1950s Cinema: An under-appreciated decade of film and ferment

January 24, 2017 1 comment

1950s Cinema: An under-appreciated decade of film and ferment

©by Leo Adam Biga

Author of Alexander Payne: His Journey in Film

 

I am amused by the persistent myth that 1950s America was somehow this sterile time capsule when the mass consumer population became lulled into a kind of stupor that made them numb or oblivious to reality. Or that it’s a decade when nothing much happened compared, say, to the 1960s. Nothing could be further from the truth.

To portray the ’50s as a big bore or big nothing is as inaccurate as purporting that everyone in the ’60s was active in the counterculture movement, protesting in the streets, experimenting with drugs, et cetera, when in reality relatively very few people did those things. When it comes to social phenomena, most people are observers, not participants. But that’s not to say they’re unaffected by those same forces. They very much are.

The movies of any decade offer a somewhat reliable reflection of whatever is on the minds and in the hearts of artists and audiences during that time frame. The caveat to this is that you will inevitably find what you’re looking for if you examine any decade with a certain predisposition or agenda.

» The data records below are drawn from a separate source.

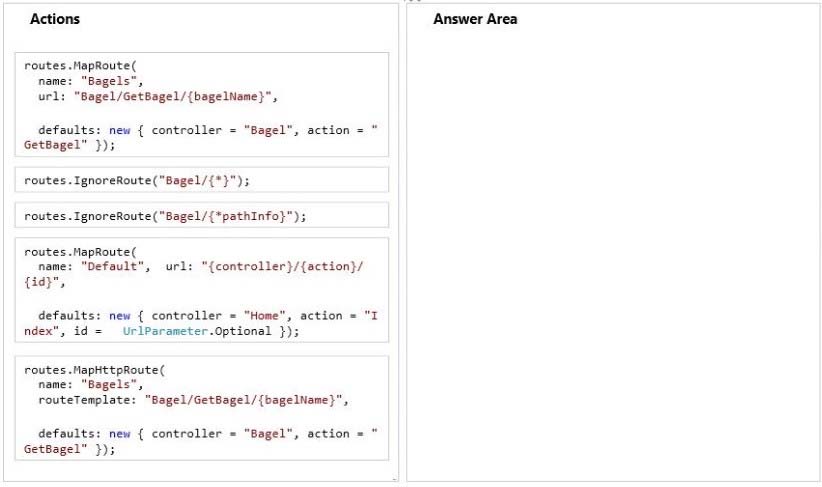Screen dimensions: 822x487
Task: Click the {id}" line in the Default route block
Action: click(45, 282)
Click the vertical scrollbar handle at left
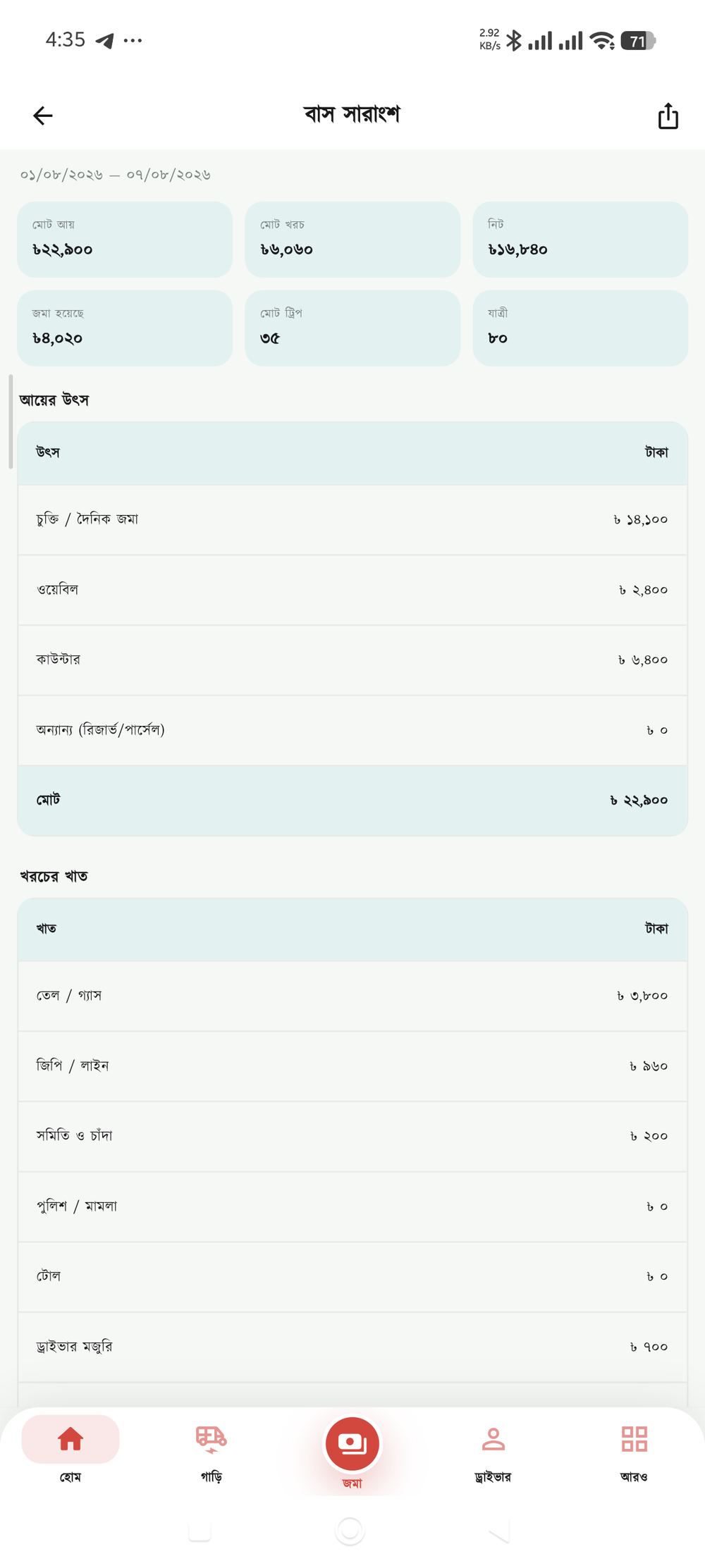 point(11,421)
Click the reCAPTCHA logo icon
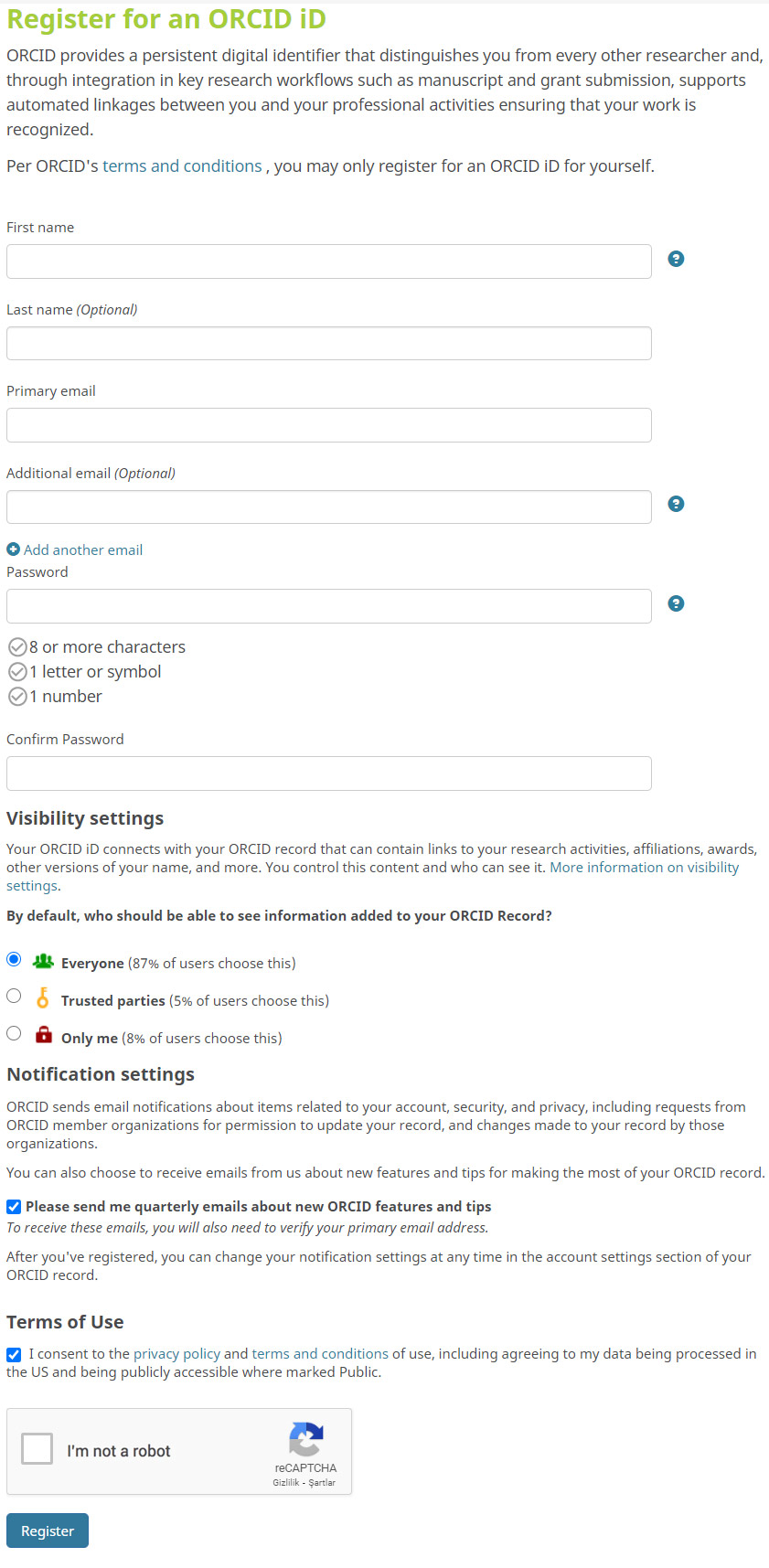The image size is (769, 1568). [x=305, y=1439]
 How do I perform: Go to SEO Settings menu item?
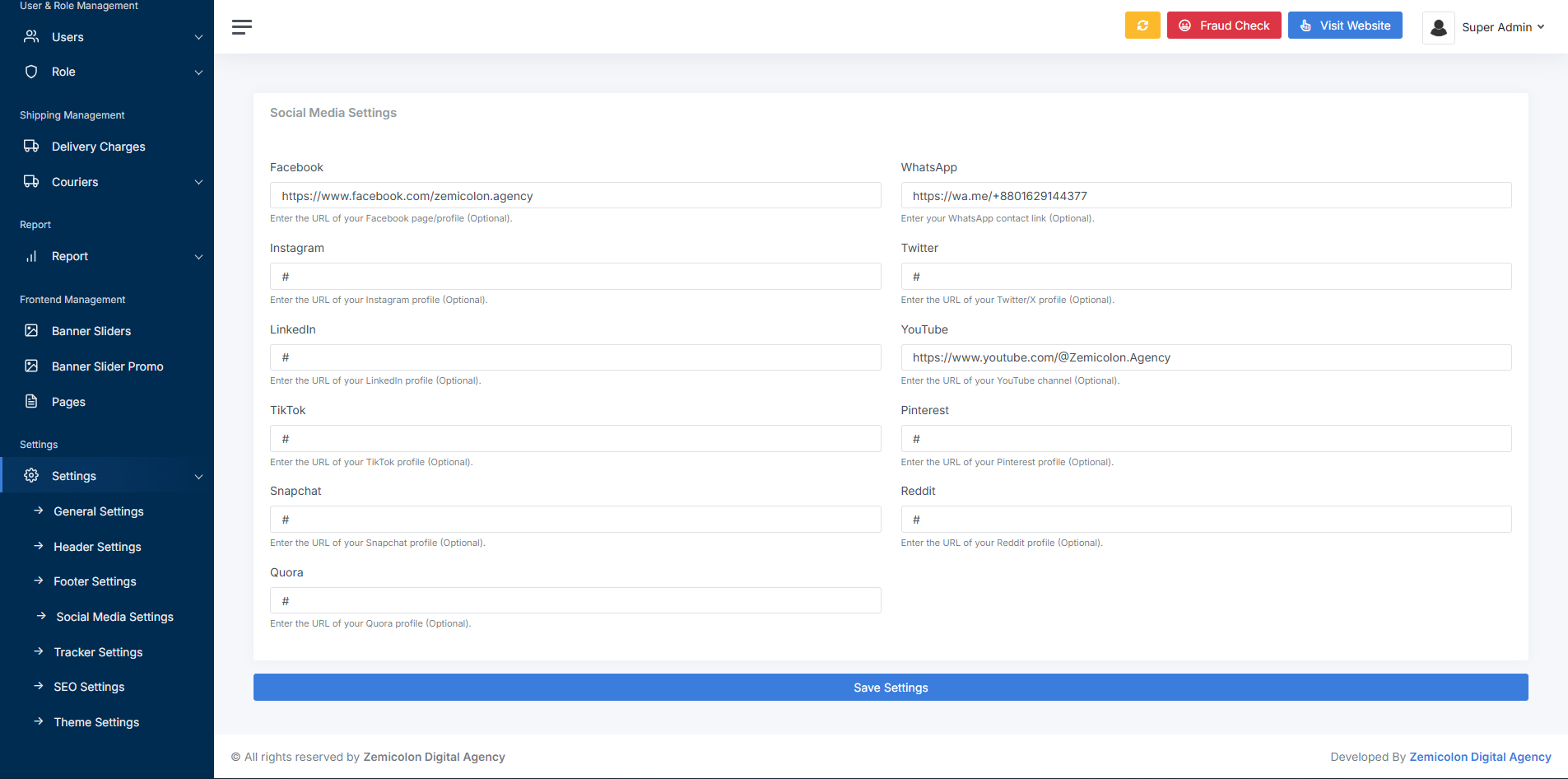click(x=89, y=687)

Sure, there was a lot of purely escapist fare released in the ’50s  courtesy the glorified soap operas, big studio musicals, sword and sandal epics and romantic comedies that filled screens. But there were also many pictures dredging up the fears, anxieties, neuroses and complexes over any number of social-political topics. Groundbreaking troubled youth pics, film noir classics, anti-war movies, socially conscious westerns and psychological science fiction flicks were among the genre films to take on sensitive subjects.

The ’50s was full of conflicting social, cultural, political, upheaval and the best film artists mirrored those currents in their work, if not overtly than metaphorically.

The canvas was even richer and deeper when considering the Hollywood films of auteurs like Ford, Kazan, Mann, Zinnemann, Boetticher, Hitchcock in combination with the best foreign films of that decade. The neo-Realists of italy, Bergman in Sweden, Kurosawa in Japan, Wajda in Poland, Ray in India, Bunuel in Mexico and Spain and the French New Wave vanguard of Godard and Truffaut took cinema to new heights of form and meaning.

Here is only a partial sampling of the very real issues that either became full-out movie fodder or that informed dramatic plot-points and throughlines in ’50s-era films:

Rock ‘n’ roll’s advent

The Cold War 

McCarthyism

The Black List

Civil rights

The Korean War 

The Military Industrial Complex

The Iron Curtain

The Space Race

Suburbia

Television

The Baby Boom

The Mob

The Beat Movement

Folk music

Films as disparate as “”The Blackboard Jungle” (Richard Brooks) “Rebel Without a Cause” (Nicholas Ray) and “East of Eden” (Elia Kazan) capture the youth angst Zeitgeist wave.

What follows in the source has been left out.